L’esperienza cilena della transizione dopo la fine della dittatura di Pinochet come possibile modello per il Venezuela: è questo il tema dell’incontro che vuole organizzare il ministro degli Esteri cileno, Roberto Ampuero, con membri dell’opposizione del paese che dal 23 gennaio scorso ha due presidenti. Durante le attività del Gruppo di Lima (che riunisce 14 paesi per trovare una soluzione pacifica alla crisi venezuelana) ad Ottawa, Ampuero ha proposto al rappresentante di Juan Guaidò in Cile di riunire a Santiago membri dell’opposizione dei due paesi, oltre a quelli del governo cileno.
L’idea è di far incontrare il prima possibile i “democratici” cileni e venezuelani per parlare del ritorno alla democrazia dopo la fine del regime militare cileno, e di come questa esperienza possa essere d’esempio per la repubblica bolivariana. Un’offerta ben accolta dalla controparte venezuelana, che si è detta disponibile a partecipare, sotto il coordinamento diretto di Guaidò, anche se potrebbero esserci alcuni ostacoli pratici alla realizzazione dell’incontro, visto che per gli oppositori venezuelani potrebbe essere complicato uscire dal proprio paese senza problemi.
In Cile il passaggio dalla dittatura alla democrazia fu assolutamente pacifico e avvenne tramite un referendum, in cui si chiedeva ai cittadini se intendessero dare al generale Pinochet un ulteriore mandato di 8 anni come presidente della Repubblica, così come previsto dalla Costituzione del 1980. Nacque così la Concertación de Partidos por la Democracia, meglio nota come Concertación, una coalizione di partiti di centro e di sinistra, che si batté per la campagna a favore del No nel Plebiscito nazionale del 1988, che vinse con il 55,99 per cento dei voti.
L’anno successivo ci furono le elezioni presidenziali e politiche, vinte sempre dalla Concertaciòn, che ha governato il Cile dall’11 marzo 1990 fino all’11 marzo 2010. Nel caso del Venezuela, per Ampuero è importante iniziare a preparare già un piano di transizione parallelo alle misure che si stanno adottando per arrivare ad elezioni libere, per avviare una “ricostruzione istituzionale”. Tuttavia, tutte le figure interpellate legate alla Concertaciòn cilena, pur essendo disposte a prendere parte all’incontro, hanno rimarcato quanto siano pochi gli elementi in comune tra i processi dei due paesi, così come sono pochi i punti che si potrebbero replicare in Venezuela.
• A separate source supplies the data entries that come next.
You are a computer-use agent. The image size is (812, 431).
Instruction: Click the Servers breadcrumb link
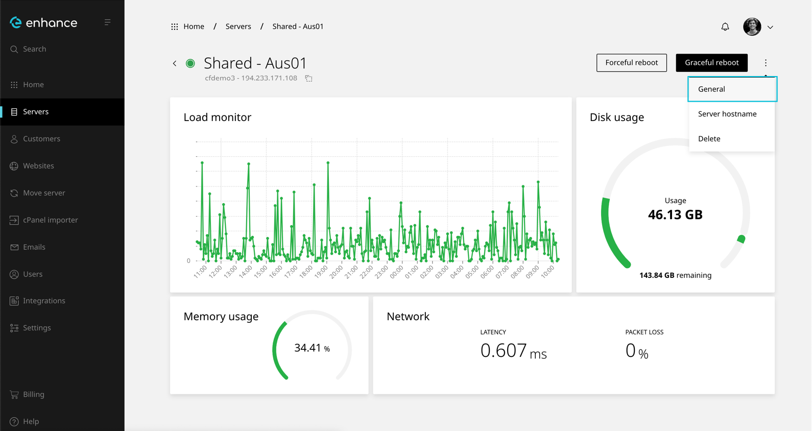click(238, 27)
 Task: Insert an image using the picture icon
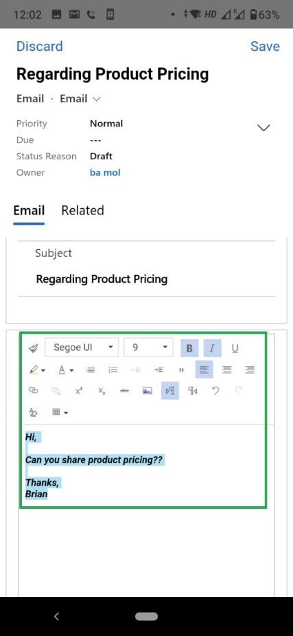[147, 391]
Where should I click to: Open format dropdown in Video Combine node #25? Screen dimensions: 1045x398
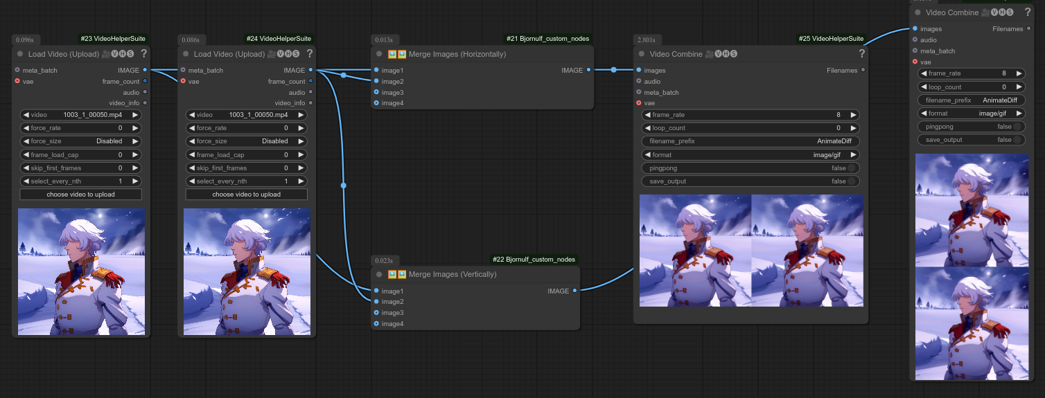point(751,155)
Al di là dei problemi istituzionali, economici e sociali che vive il paese caraibico, per tutti il principale ostacolo ad una transizione ‘alla cilena’ è proprio il presidente Nicolas Maduro. Secondo Sergio Bitar, uno dei principali leader del Partito per la democrazia alla fine degli anni ’80, nonché ministro dei governi della Concertazione, “la situazione vissuta in Cile è parzialmente utile al Venezuela. Non esiste, conoscendo la realtà di quel paese e di altri, alcuna soluzione con Maduro – ha detto in un’intervista al quotidiano cileno La Tercera –. Deve esserci una concentrazione di forze che lo faccia andare via, e al tempo stesso trovare un’intesa che permetta di sostenere il governo che lo sostituirà”. Sconsiglia inoltre di fare paragoni semplicistici, perché “anche se Maduro vuole farsi passare per Allende, lui non è Allende, e neppure Pinochet. Come cileni dobbiamo stare attenti, raccontare ciò che abbiamo fatto, ma riconoscendo la lotta che sta portando avanti oggi il popolo venezuelano”.
Dello stesso avviso anche il presidente dell’Organizzazione democratica cristiana d’America, Juan Carlos Latorre, secondo cui c’è una differenza profonda tra le vicende dei due paesi, e cioè “la volontà del governo militare cileno di permettere una transizione pacifica”. Ma per Ampuero “si tratta proprio di condividere con i democratici venezuelani non un modello infallibile, ma un’esperienza preziosa, che può avere luci e ombre”.